I spent the first 6-8 weeks in and out of a new baby haze. Making it through the day on my own while J was at work felt like an accomplishment in itself (especially if I had eaten lunch or was showered when he got home!). Add to that some trouble with breastfeeding and trying to get Simon to appreciate naps and I was too tired to do much else.
Every day that it felt hard I reminded myself that “this too shall pass”. And it did. Too quickly. Even the hard parts. Even the parts where I desperately googled the answer to crazy questions at 3AM. It went too fast. I blinked an eye and 4 months had passed. Simon went from teeny tiny blob to curious, cooing, cuddly, rolling all over the place baby right before my eyes.
I guess if I am honest I am a bit bitter that just as things were getting easier I started back at work. I’m not even suggesting that I had a difficult baby – I don’t think I did – I think I just had an infant and we needed to get in sync and figure each other out. Now we leave the house with ease, we take daily walks, we run errands, and I understand Simon’s schedule and what he needs.

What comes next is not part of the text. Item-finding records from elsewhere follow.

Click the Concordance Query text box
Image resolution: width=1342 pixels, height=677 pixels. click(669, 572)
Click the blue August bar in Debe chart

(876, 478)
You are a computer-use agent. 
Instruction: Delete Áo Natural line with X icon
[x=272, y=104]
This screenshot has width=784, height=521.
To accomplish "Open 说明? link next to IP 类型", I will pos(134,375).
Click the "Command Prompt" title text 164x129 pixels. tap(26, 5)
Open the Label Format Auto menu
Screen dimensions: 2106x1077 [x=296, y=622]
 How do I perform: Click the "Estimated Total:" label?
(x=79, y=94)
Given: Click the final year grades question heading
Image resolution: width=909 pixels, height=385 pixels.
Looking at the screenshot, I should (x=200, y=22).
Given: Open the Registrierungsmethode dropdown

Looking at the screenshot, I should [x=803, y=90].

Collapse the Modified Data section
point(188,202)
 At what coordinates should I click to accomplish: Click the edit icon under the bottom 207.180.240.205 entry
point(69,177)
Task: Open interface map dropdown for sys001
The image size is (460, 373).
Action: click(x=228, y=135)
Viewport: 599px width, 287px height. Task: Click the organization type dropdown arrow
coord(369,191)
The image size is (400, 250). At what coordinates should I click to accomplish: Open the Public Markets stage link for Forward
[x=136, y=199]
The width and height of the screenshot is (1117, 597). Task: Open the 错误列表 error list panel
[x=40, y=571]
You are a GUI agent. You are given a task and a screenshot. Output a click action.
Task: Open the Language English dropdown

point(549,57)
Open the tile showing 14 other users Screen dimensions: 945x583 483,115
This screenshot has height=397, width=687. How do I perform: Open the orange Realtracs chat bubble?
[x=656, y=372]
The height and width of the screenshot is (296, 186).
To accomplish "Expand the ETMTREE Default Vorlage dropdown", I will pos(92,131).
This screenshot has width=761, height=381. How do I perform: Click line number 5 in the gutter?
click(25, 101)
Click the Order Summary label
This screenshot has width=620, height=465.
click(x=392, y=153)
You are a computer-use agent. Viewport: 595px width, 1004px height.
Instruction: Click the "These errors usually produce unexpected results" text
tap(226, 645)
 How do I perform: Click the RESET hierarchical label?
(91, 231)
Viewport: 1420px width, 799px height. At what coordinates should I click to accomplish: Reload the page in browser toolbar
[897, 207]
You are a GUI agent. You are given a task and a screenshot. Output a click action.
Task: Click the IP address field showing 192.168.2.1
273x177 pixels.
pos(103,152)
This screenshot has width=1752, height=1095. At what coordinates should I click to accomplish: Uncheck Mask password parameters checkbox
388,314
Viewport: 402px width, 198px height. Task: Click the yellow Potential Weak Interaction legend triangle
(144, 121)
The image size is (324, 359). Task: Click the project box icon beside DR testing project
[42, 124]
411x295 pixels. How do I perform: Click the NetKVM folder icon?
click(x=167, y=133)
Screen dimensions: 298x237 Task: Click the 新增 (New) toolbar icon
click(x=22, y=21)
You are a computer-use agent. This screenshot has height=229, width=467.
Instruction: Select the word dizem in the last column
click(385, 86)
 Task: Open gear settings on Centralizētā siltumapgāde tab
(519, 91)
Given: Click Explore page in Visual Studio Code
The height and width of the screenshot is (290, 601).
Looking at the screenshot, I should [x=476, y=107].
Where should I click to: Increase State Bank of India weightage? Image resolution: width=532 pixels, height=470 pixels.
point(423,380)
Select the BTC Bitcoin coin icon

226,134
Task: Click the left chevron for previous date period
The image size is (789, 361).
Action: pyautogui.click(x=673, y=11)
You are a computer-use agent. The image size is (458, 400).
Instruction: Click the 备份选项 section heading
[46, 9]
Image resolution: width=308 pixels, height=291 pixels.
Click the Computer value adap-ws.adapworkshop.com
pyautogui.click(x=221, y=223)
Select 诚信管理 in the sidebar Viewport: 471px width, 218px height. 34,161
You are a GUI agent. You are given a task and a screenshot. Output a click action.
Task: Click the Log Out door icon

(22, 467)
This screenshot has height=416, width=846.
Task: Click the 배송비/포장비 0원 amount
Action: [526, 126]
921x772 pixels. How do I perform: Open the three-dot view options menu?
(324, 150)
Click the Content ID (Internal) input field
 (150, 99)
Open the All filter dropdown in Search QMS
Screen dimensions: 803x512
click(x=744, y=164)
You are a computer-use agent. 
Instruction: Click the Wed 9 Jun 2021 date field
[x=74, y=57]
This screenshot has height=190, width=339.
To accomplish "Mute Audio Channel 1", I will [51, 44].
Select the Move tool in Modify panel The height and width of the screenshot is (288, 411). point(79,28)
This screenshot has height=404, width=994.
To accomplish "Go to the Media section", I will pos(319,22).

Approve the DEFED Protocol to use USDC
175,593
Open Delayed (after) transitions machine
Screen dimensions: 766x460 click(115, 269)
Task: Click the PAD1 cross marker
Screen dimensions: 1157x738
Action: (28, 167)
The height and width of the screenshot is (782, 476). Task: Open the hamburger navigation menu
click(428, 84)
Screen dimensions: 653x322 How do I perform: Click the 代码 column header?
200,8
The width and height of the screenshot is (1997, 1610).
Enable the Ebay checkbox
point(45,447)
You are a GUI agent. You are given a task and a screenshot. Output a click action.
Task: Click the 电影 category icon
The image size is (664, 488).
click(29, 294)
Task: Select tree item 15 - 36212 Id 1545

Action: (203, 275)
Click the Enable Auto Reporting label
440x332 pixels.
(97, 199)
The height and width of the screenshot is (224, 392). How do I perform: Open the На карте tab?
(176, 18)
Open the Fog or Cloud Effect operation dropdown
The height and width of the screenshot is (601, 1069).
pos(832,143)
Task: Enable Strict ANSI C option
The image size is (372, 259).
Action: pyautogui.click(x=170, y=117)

And now I am back at work. With mommy brain in full effect.
I’m at the end of week 2 and my brain just isn’t quite fully in the game yet. Every mom that I’ve talked to says it takes time, but I cannot believe how REAL “mommy brain” is. Not only do I miss Simon like crazy during the day, but I can’t wrap my head around work yet either. There are moments that I feel like I am staring at my laptop willing it to do whatever I need to do. Unfortunately, my computer can’t read my mind.
I know that I’ll get back into the daily grind of work and I’ll hopefully figure out the right balance of mom and employee, but right now? Right now it’s hard. Right now I am thankful for an understanding team and a great nanny who sends me pictures that tell me that Simon is happy and thriving during the day. He is getting wonderful care and lots of kisses from both my niece and my brother and sister-in-law’s new puppy.
Simon enjoying a walk with my niece.
I am grateful that Simon is a mere 2.5 blocks away from me, spending time with his cousin during the day. I know that we have it pretty good. I’ve taken advantage and have walked over there every day around lunchtime for a quick squeeze, but still, this returning to work thing isn’t easy. I know it just takes time – all around it takes time, but if I were to win the lottery or happen upon a load of cash, I wouldn’t complain about it :).
First 4 months passes in a flash and then next thing I know Simon is 18… I just don’t want to miss it. I am so scared of missing it.